### [Problem to solve]
Lines before the one containing "1718x603 pixels." are excluded; print that line and every line after it through the end of the material below, exactly.

### [Provided entries]
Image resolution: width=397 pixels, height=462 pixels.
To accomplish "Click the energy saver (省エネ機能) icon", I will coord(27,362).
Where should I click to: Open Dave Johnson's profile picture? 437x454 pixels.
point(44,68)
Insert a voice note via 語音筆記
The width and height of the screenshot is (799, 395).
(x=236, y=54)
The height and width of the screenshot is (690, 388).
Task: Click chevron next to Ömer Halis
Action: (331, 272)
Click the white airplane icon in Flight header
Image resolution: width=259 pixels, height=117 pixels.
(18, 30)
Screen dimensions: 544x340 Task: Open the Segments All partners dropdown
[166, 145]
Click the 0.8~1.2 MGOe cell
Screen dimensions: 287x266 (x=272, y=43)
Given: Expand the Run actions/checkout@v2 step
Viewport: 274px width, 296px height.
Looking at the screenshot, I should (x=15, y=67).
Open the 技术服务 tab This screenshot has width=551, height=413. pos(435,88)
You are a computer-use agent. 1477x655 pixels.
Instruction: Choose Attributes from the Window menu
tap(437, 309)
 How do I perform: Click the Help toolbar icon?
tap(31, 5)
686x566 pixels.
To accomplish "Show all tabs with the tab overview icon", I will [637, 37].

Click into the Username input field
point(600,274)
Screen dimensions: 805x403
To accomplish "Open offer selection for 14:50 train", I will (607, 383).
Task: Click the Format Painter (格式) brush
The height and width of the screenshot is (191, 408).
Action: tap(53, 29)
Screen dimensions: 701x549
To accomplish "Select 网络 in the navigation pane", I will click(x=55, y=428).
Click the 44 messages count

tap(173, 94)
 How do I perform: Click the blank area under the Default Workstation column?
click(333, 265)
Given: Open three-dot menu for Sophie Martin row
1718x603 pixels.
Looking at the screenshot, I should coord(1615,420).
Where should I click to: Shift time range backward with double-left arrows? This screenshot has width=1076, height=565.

### [Expected answer]
1718x603 pixels.
Looking at the screenshot, I should coord(1615,420).
Where should I click to: Shift time range backward with double-left arrows? This screenshot has width=1076, height=565.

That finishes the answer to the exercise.